(Task data Opens)

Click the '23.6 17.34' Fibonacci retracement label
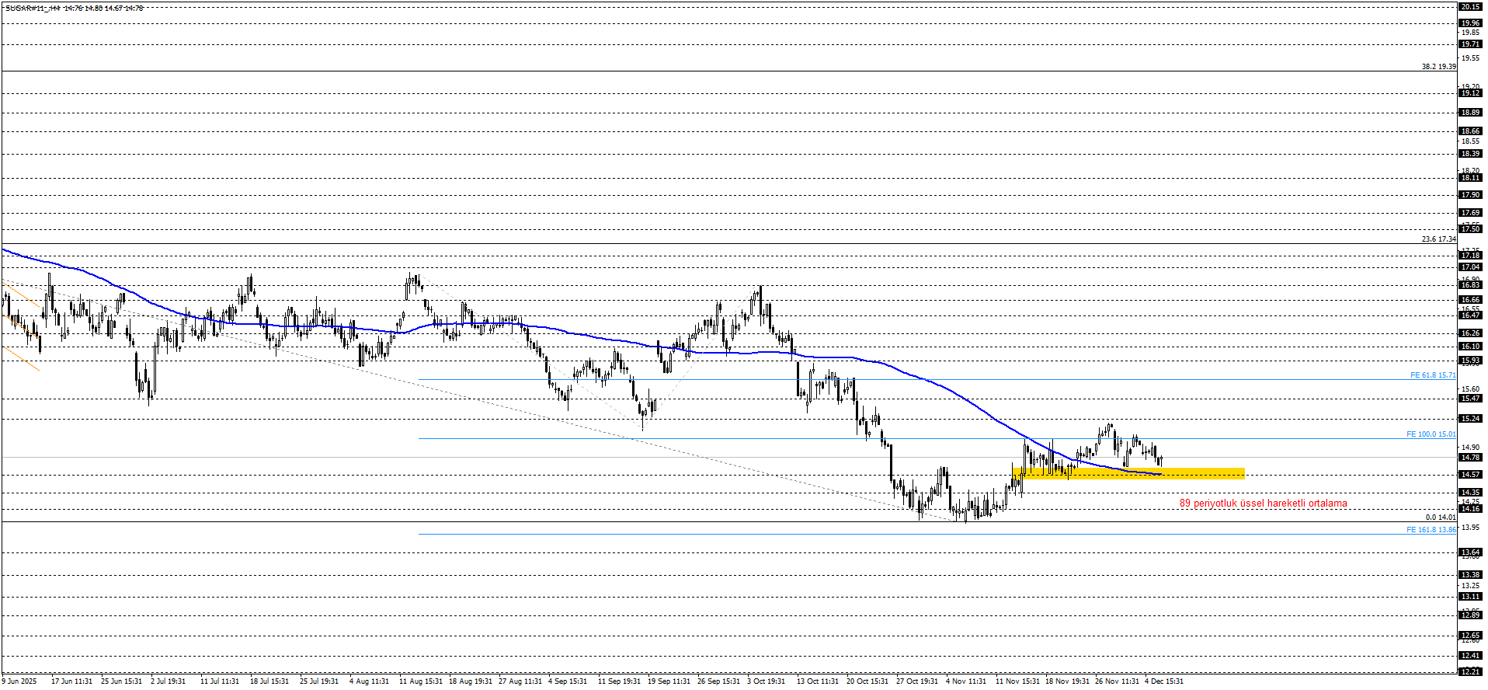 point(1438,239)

(Task data Closes)
(Task data Opens)

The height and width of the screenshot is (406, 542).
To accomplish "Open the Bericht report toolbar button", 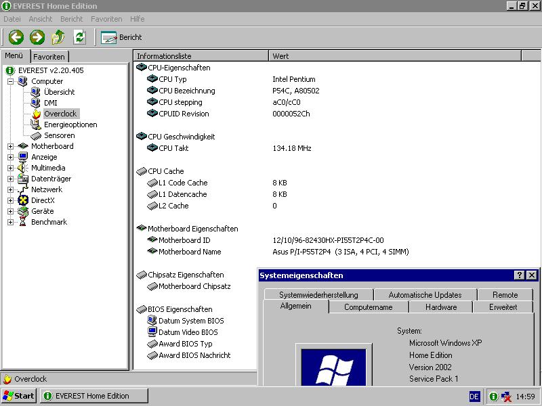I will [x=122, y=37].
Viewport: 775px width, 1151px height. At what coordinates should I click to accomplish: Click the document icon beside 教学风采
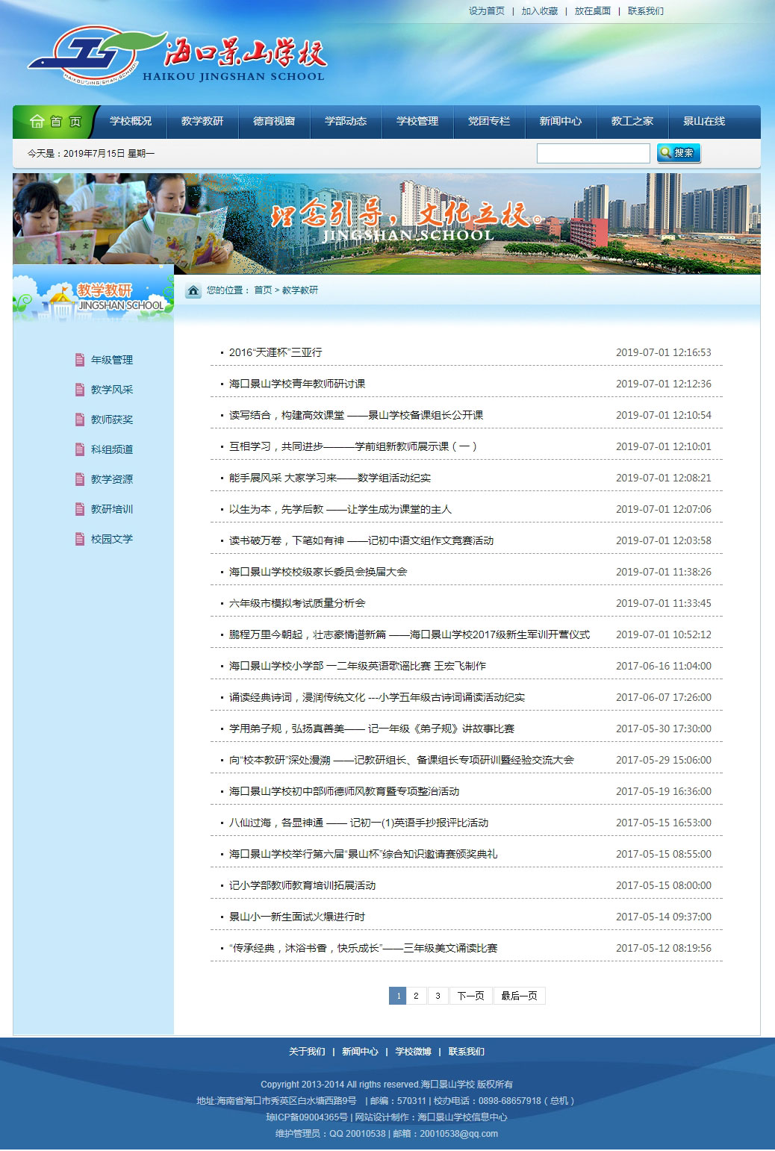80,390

(Task data Closes)
(Task data Opens)

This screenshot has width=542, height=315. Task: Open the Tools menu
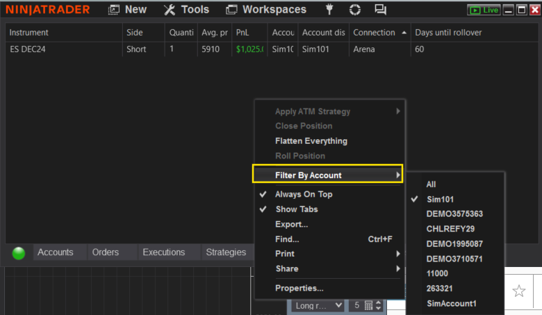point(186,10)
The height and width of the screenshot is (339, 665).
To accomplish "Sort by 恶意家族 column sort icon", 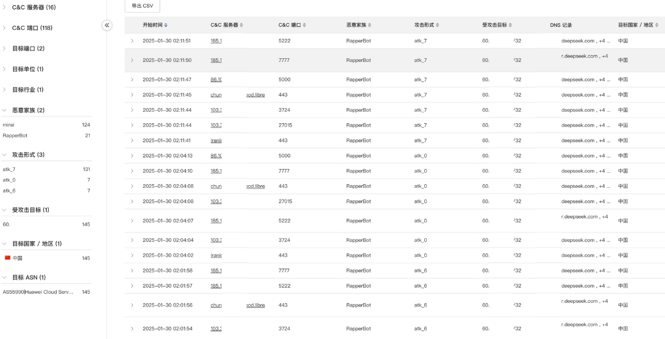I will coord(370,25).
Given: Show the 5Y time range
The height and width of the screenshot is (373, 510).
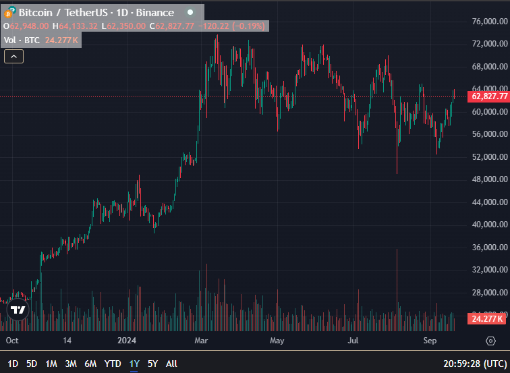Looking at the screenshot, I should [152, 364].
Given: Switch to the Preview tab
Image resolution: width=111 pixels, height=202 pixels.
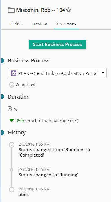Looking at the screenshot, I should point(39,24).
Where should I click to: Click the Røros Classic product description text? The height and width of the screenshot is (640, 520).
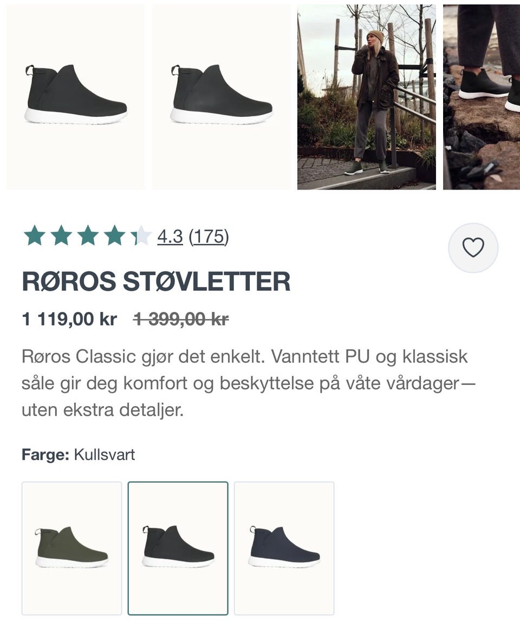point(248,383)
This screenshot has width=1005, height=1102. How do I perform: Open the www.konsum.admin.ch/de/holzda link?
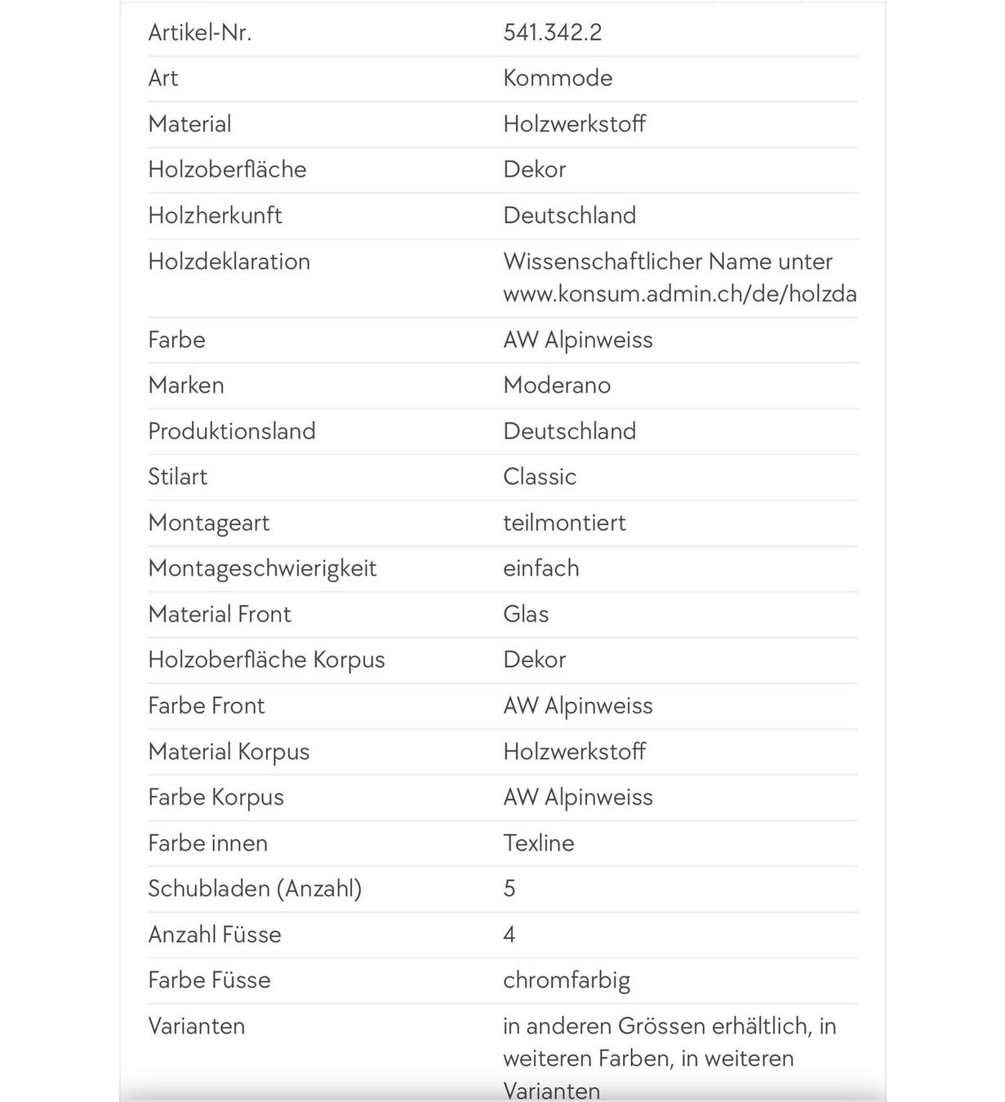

(Task data Closes)

#### [Your objective]
Check each line above for the word "Given" and copy every line that has it.

#### [Output for this exercise]
Given: Show the 5Y time range
Given: Switch to the Preview tab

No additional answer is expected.